西洋の中世という時代は5世紀から15世紀です。

 

5世紀といいますと日本では倭の時代です。

 

15世紀まで約1000年間あるわけです。

 

5世紀にはゲルマン民族がイスパニアに入り込んでトレドに都をつくった時代から、かの有名なイサベル女王がグラナダのイスラム王朝を倒す時代までになります。

 

この1000年間を仮に中世というのは、「仮」というのはいくつも説があるからです。

 

私はイスパニア・ロマネスク美術史的観点から、この説を採っています。

 

 

 

【管理人:注】

<西欧において中世の始まりはいつ頃と考えるか、歴史的ないしキリスト教史家などそれぞれの立場により意見が異なり、とくに時代を一定的に画定する積極的な意味はない。

イスパニアの場合、通説は711年のイスラムのイベリア半島侵略開始の頃を中世の始まりとしている。

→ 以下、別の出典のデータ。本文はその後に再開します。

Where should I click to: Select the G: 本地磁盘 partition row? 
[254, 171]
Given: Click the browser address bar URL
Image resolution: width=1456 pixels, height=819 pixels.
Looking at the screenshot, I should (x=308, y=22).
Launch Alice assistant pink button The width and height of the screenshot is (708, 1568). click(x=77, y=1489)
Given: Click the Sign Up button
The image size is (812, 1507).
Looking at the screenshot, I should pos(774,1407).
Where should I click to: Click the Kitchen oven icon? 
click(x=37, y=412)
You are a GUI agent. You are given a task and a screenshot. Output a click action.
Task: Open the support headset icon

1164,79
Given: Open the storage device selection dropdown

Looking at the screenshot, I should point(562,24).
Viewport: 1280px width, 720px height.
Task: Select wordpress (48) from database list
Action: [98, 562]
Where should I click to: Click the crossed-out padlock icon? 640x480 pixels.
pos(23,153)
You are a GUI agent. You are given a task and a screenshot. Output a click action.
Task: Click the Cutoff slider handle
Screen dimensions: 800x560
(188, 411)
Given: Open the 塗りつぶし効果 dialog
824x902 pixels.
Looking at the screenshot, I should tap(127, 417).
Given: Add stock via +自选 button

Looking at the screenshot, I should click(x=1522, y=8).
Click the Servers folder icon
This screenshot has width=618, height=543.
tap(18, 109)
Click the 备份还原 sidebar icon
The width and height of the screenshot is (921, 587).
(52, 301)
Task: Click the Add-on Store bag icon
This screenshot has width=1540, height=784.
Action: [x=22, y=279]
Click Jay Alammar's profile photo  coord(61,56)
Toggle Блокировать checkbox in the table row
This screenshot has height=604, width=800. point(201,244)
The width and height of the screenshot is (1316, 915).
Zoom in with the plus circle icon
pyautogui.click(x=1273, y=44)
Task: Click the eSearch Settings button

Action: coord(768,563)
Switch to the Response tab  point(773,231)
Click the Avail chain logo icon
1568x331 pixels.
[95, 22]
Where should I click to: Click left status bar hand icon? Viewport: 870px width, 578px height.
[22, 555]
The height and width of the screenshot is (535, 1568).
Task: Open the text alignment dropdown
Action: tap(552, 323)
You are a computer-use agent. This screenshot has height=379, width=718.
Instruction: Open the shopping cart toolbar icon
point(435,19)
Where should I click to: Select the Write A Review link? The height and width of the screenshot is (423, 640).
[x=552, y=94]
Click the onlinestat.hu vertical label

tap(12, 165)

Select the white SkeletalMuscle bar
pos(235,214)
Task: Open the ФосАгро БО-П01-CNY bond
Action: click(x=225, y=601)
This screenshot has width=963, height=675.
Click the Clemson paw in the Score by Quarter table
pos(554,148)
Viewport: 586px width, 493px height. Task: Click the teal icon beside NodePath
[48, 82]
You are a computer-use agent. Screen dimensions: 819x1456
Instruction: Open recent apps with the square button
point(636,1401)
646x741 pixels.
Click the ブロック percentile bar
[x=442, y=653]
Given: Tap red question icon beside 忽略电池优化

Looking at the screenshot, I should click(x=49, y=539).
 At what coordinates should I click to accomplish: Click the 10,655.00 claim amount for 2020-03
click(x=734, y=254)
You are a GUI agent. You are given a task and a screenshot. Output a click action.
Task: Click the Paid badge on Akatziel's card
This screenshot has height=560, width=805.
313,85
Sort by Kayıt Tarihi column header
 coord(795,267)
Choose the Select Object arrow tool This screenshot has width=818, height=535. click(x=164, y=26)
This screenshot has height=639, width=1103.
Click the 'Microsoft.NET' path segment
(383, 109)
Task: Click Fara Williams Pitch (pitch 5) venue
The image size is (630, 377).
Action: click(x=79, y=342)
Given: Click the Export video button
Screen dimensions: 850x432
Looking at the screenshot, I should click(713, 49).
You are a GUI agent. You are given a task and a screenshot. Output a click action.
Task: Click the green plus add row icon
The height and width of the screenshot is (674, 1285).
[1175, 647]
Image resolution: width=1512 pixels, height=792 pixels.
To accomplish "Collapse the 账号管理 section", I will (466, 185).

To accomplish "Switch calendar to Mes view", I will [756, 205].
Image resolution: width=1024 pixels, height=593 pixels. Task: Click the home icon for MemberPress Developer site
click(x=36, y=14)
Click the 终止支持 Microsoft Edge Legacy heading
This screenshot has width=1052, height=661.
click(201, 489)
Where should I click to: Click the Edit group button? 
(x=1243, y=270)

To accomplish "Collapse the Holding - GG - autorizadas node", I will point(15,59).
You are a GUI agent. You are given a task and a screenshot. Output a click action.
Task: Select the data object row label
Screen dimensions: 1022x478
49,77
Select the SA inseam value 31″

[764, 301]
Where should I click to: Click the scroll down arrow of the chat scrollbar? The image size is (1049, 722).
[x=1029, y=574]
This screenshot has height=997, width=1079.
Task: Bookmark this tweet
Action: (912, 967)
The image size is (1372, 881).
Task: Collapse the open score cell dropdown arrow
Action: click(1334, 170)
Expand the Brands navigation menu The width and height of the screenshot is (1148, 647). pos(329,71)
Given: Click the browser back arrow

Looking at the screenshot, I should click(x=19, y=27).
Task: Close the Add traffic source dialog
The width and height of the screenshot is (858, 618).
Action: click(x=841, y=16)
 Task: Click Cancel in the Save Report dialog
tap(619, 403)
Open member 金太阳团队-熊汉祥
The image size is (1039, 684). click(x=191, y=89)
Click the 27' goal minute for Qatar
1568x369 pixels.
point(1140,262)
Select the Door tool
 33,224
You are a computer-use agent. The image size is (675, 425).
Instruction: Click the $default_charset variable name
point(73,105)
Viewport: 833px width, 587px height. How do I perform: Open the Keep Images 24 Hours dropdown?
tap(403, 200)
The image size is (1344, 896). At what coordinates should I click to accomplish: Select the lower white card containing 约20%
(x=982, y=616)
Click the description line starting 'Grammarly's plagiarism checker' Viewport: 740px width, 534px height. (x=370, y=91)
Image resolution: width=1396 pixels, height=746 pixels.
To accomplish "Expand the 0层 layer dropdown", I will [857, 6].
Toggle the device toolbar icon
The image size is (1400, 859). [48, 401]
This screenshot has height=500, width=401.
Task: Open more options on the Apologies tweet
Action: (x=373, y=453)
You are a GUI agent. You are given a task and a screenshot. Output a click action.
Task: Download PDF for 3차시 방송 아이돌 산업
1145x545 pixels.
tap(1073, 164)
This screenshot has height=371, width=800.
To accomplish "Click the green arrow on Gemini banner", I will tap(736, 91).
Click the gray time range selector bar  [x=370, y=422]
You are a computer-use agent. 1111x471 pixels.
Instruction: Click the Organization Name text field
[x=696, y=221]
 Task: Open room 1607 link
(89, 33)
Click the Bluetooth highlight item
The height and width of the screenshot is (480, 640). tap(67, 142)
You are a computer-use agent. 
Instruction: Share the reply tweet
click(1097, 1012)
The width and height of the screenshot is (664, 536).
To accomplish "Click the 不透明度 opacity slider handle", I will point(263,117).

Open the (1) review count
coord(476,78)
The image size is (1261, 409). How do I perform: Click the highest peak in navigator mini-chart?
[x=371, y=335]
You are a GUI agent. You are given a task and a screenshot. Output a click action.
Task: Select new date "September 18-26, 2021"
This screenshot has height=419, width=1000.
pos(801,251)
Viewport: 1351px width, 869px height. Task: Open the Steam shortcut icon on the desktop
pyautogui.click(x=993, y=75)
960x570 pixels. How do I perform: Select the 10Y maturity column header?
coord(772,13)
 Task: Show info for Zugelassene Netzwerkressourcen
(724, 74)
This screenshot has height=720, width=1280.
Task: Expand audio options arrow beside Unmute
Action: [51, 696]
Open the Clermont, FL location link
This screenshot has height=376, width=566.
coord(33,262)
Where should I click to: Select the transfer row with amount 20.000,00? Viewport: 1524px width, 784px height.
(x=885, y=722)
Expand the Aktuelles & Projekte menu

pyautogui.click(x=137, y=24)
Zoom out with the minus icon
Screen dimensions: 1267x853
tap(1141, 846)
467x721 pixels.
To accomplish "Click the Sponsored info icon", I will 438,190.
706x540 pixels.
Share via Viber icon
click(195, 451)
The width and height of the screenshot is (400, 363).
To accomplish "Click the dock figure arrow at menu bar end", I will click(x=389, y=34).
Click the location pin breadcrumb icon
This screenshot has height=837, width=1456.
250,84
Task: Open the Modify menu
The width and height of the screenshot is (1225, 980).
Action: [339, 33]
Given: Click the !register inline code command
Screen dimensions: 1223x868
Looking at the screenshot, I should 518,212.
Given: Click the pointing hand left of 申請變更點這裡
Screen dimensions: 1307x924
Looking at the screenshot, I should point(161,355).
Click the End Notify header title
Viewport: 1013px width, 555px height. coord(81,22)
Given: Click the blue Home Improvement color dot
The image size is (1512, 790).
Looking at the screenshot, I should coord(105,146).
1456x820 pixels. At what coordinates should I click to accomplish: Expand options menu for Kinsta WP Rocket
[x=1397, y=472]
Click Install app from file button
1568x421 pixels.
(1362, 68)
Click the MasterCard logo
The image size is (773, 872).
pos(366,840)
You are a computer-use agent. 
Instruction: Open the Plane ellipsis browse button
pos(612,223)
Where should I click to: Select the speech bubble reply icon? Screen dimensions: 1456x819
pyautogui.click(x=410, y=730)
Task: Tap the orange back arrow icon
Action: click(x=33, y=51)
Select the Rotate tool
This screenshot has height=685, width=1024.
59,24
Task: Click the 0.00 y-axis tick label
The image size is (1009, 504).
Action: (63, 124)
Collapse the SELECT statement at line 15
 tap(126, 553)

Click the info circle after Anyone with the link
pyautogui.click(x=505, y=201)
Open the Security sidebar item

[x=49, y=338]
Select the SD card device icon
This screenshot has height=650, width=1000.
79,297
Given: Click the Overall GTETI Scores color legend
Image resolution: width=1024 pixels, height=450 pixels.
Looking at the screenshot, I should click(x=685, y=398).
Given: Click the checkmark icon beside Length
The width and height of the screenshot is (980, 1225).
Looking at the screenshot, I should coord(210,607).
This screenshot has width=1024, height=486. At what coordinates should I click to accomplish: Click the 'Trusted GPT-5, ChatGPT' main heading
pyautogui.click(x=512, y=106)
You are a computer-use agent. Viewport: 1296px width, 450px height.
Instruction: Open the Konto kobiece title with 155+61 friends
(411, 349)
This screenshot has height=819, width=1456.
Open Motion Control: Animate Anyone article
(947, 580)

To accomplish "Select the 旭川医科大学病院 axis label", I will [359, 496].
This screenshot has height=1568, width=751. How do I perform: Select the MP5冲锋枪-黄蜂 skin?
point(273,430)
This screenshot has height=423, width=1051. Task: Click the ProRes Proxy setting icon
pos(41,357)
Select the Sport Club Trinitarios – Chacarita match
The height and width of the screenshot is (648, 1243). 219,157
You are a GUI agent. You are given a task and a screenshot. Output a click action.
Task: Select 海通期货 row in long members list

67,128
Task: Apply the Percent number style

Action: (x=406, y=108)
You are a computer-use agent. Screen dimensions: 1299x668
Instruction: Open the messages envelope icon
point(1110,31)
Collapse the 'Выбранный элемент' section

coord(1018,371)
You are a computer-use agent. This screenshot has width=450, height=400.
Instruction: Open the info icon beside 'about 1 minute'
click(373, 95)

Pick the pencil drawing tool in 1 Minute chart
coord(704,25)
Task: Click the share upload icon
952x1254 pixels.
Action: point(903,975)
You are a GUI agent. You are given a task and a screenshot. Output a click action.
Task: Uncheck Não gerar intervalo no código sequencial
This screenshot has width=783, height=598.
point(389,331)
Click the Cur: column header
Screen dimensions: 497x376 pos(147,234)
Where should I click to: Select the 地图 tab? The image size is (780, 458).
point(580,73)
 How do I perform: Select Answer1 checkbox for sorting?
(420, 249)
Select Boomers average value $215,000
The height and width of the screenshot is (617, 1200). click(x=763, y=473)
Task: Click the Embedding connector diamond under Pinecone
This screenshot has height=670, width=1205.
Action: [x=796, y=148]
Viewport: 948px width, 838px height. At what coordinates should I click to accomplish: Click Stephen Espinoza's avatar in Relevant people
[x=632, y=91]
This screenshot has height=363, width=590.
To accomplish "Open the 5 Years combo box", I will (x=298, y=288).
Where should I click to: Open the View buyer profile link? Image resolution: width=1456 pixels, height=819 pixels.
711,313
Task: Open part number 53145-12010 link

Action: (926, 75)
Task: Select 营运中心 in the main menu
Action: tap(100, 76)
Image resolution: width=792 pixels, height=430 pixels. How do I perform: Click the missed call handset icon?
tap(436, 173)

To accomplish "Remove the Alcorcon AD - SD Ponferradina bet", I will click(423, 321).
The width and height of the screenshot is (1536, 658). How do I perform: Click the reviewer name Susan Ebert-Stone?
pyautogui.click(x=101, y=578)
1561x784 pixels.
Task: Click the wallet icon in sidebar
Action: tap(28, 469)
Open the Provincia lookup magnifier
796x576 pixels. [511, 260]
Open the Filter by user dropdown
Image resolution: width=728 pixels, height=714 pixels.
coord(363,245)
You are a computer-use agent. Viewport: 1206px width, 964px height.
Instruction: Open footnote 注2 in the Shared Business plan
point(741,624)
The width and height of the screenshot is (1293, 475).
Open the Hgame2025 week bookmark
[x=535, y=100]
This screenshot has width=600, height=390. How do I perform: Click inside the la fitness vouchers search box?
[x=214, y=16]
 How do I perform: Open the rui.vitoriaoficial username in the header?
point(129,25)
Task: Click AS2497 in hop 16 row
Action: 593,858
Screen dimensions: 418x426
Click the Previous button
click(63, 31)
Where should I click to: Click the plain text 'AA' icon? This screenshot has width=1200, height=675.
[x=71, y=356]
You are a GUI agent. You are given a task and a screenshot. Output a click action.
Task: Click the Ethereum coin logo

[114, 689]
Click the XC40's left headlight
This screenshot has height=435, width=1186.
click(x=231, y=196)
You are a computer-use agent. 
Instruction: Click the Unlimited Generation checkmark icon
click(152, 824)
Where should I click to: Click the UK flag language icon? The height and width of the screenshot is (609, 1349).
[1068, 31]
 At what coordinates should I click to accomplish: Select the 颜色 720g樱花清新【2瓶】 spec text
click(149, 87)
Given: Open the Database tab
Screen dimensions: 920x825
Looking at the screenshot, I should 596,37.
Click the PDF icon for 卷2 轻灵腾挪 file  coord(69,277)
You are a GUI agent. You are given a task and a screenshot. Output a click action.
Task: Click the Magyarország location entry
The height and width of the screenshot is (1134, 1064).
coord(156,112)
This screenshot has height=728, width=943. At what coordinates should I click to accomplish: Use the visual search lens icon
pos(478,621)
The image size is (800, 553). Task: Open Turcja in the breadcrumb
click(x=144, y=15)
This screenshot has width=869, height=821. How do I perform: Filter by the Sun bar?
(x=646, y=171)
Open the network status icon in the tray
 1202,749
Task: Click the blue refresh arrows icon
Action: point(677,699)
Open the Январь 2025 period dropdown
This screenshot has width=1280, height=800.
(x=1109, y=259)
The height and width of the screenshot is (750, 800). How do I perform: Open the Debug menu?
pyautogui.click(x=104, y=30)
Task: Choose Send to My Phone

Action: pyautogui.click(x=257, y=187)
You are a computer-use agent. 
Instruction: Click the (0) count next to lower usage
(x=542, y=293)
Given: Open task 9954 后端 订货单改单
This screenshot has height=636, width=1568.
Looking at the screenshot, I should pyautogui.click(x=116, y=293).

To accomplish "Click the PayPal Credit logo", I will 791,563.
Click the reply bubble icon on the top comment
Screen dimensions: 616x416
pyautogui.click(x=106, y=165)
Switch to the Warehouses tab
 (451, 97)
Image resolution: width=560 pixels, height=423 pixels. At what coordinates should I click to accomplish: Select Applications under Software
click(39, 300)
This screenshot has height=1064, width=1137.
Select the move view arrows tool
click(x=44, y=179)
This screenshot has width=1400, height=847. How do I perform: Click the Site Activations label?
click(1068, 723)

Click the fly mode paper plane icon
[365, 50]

しかし筆者は、イスパニアのプレロマネスク美術の始まりといえる西ゴート族によるビシゴード王国創設の基礎が固まった5世紀をイスパニア中世の始まりとした。

この書の全体の構成上、整合性をもつからである。>

 

(勝峰昭著 『イスパニア・ロマネスク美術』 光陽出版社、2008年より 抜粋)

 

 

 

 

では、中世という時代はどういう時代だったかと言いますと、私がこれからお話するロマネスクの時代は11世紀、12世紀で、中世時代の一部です。

 

この時代の夜は真っ暗闇です。

 

ペストが流行し、あるいはまた人々はほとんど文盲で極めて暗黒の時代というふうに言われます。

 

ところが事実はそうではありません。

 

この時代は各地にゲルマン民族が移動して定着し、後の王国形成の土台となる時期に当たります。

 

そして、社会には封建制度が確立します。

 この制度は階層的ヘラルキーを構成し、俗界では王を頂点とし、キリスト教では教皇・大司教と言う人達がトップを占めまして、その下に聖職者たちまた領主たちがおりまして、さらにその下に農民がいる。

そのように社会は重層的に形成されています。

 

その富の源泉は農産物、畜産物です。これがこの時代の王国の財政を支えました。

 

技術革新が進み、農具が非常に立派なものになり生産性があがります。

 

つまり枷が発明され、鋤や鍬に動物の肩甲骨をはめて耕作するということができるようになり、農業の生産性が飛躍的に上がったのです。

 

このため富が蓄積され、学問文芸が振興され美術が盛んになる。

 

そこにフランスのクルニューという大修道院から先ほど申し上げた巡礼路を通ってイスパニアにどんどんキリスト教が布教されていく。

 

キリスト教のプレゼンスが非常の大きい時代であると解釈できます。

 

暗く貧乏、病気で日常の生活にも事欠く、というイメージだけが一人歩きすると、中世の解釈は間違ってくる。

 

そうではなく、こういった前向きな面もあるのです。

両方が混在している時代です。

 

ただ我々には想像つかないくらいの真っ暗闇であったということです。

 

人々は暗さを怖れ、すがる何かを求める、そこに宗教なかんずくキリスト教の存在が浮かび上がってくるわけです。


 

 この写真はマドリードから約100Km北にあるペドラッサとうい村です。

 

これは中世の村そのものです。

 

レストランの上階から撮ったものです。


 柱は円柱でローマ属領時代に使われていたものです。

 

ゲルマン民族が入ってくる前までは、イスパニアはローマに属しています。

 

その時代につくられたローマの神々のための神殿は、西ゴート、ゲルマン民族になった後、神殿を壊されてしまいました。